***** Extract to read *****

Thursday, April 16, 2009

Adam Smith on Government Roles

Leon Fink, a history professor at the University of Illinois at Chicago, writes (16 April) on “The piratical world of commerce” at the Chicago Tribune HERE.

Unlike the 18th Century Barbary pirates, to whom they have been compared on the superficial grounds that they are both poor Muslims feeding off oceanic traffic, today's pirates are stateless actors generally operating in a medium (the ocean) of weak or even fictive states. Moreover, though they may be the most violent actors at sea, the pirates' mercenary motives and ethics place them in the mainstream of today's shipping world.

In "The Wealth of Nations," 18th Century political economist Adam Smith famously anticipated a world in which an unfettered marketplace would maximize production, trade and wealth. Yet, even as he counseled restraint from governmental interference, Smith allowed himself wiggle room when it came to commerce and the sea. Maintaining access to the navigable world and, if possible, control of the world's trade, was a crucial mark of national power.

*****

## Task list
(a) In the post on Adam Smith and government roles, what are the answers to these?
(i) At which university is Leon Fink a history professor?
(ii) In what medium do today's pirates generally operate?
(iii) What did Smith treat as a crucial mark of national power?
(b) Resume the post on Adam Smith and government roles, picking up after its final sentence about national power.

***** Data extract *****

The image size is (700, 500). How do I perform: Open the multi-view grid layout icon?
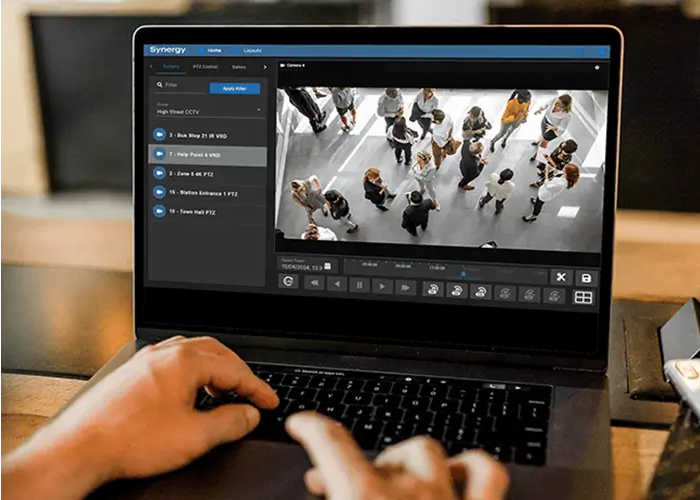[x=583, y=297]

*****

## Answers for this exercise
(a)
(i) The University of Illinois at Chicago.
(ii) The ocean, a medium of weak or even fictive states.
(iii) Maintaining access to the navigable world and, if possible, control of the world's trade.

(b)
For the most part, world shipping today is the prototype for "globalization," the reign of private marketplace competition over any national or political consideration. In keeping with a pattern of deregulation that has steadily grown since World War II, shipowners (commonly centered in the richer, Western countries and Japan) have evaded the labor and tax laws of their home states by registering their vessels with governmental weaklings like Panama, Liberia and the Marshall Islands as "flags of convenience"

Smith was far too much a ‘man of the world’ to have ‘anticipated a world in which an unfettered marketplace would maximize production, trade and wealth’ (much of that notion was invented by modern economists in the 20th century).

Also, he was not confident that free trade would be established (he called that idea utopian) [WN IV.ii.43: 471], and he criticised the French Physiocrats for demanding that ever aspect of their philosophy or 'precise regimen' (which some of them called ‘laissez-faire’) be implemented in full (WN IV.ix.28: 674].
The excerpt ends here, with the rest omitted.